Table 1. Some cancers that have rapidly increased in the Australian population
Figure 1a. Age-standardised incidence rate for thyroid cancer for Australians from 1982 to 2010.
Figure 1b. Variation of thyroid cancer incidence rate for a young group of Australians between 35 and 39 years of age from 1982 to 2010.
Raw data from Australian Institute of Health & Welfare
Existing scientific data warrants particular attention to chronic inflammatory conditions of nervous, immune, endocrine, haematologic and skeletal system/tissue that are associated with the observed biological effects of chronic exposure to low level RF-EMR. There is considerable evidence of increased cellular oxidative stress, ionic imbalance (for example voltage gated Ca channels) etc. altering signal transduction pathways and gene expression leading to physiological dysfunction.
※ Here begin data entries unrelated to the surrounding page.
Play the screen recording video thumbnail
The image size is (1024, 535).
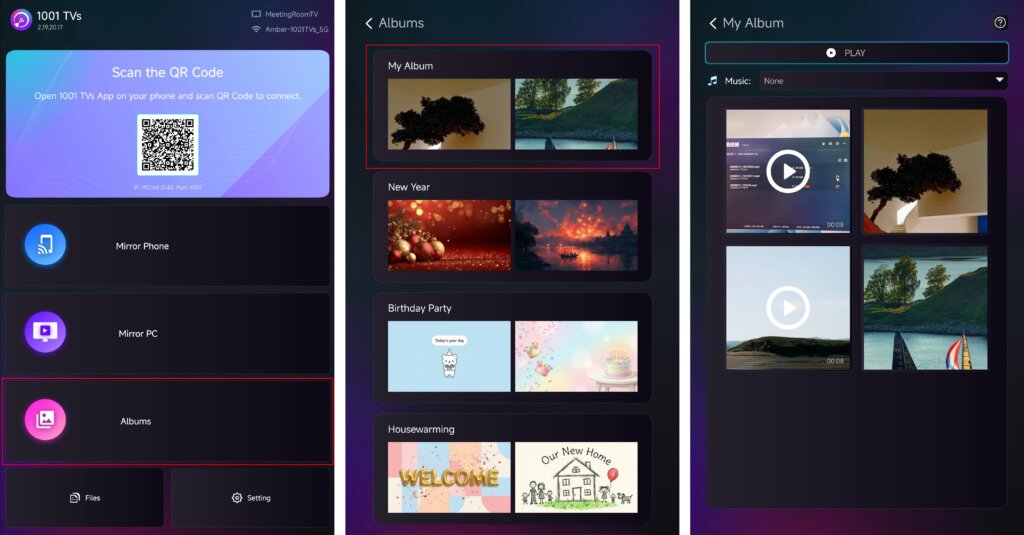pos(788,171)
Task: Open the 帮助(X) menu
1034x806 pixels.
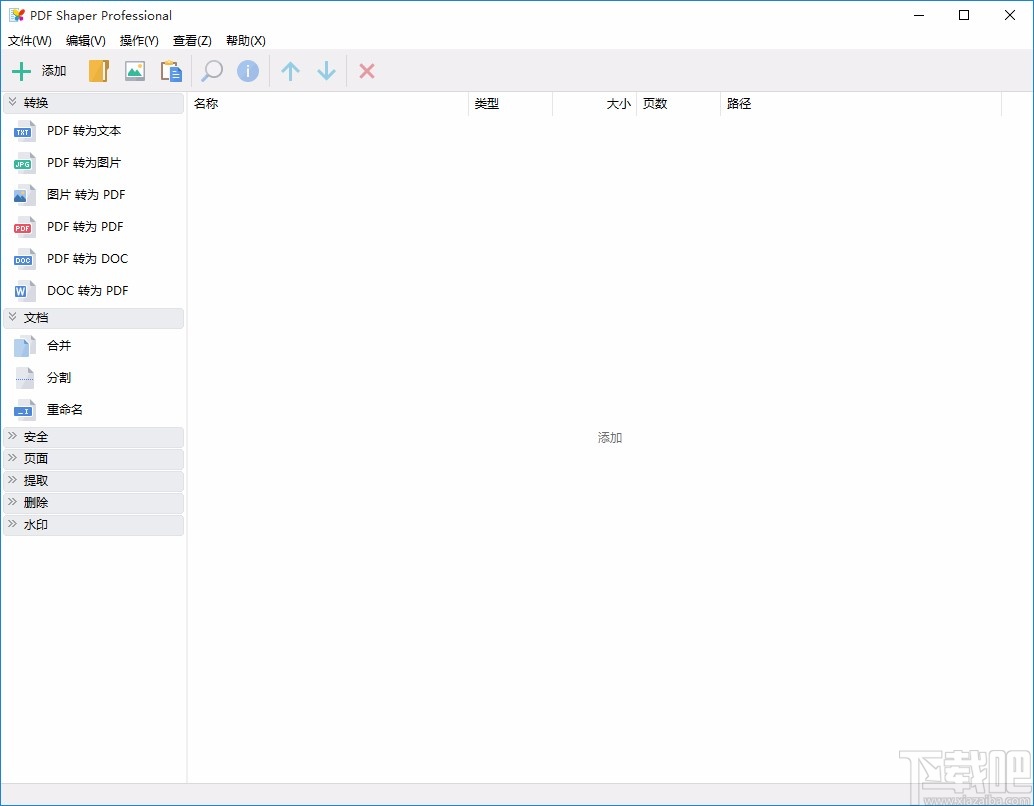Action: [245, 41]
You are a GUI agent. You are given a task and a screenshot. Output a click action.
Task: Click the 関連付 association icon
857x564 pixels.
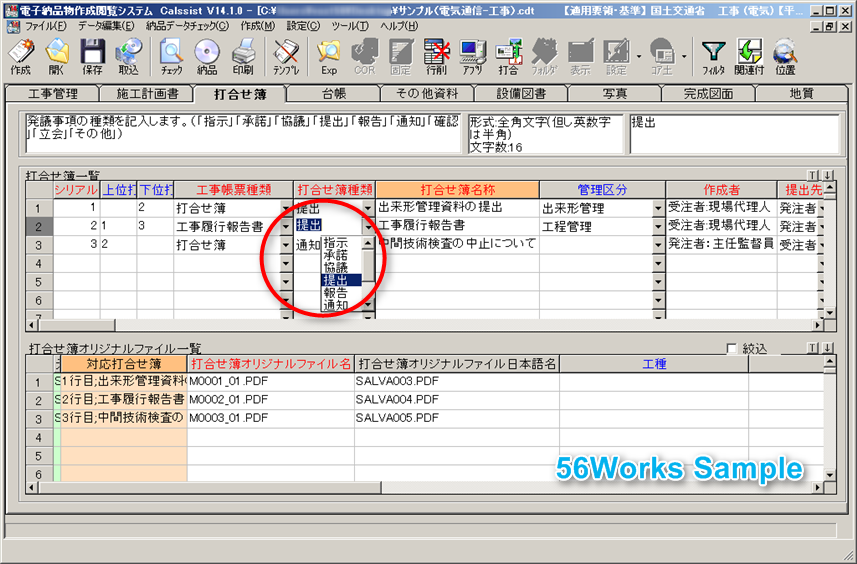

The current wealth of scientific evidence available needs to be evaluated by appropriately qualified biological scientists and clinicians with the expertise required to make sound judgements. Considering this dire need, it is necessary to mention the fair criticism Australia’s peak research organization in the EMR area, the Australian Centre for RF Bioeffects Research (ACRBR) has attracted due to the lack of professional expertise it demonstrates. Appointment of a psychologist (Professor Rodney Croft) as the Executive Director of this program, rather than a biological scientist with the necessary scientific expertise in biological effects remains questionable. Both Professors Chapman and Croft do one thing very clearly – ignore the vast evidence of physiological/ biochemical effects of EMR and attribute a psychological nature to health complaints. That’s neither scientific nor helpful!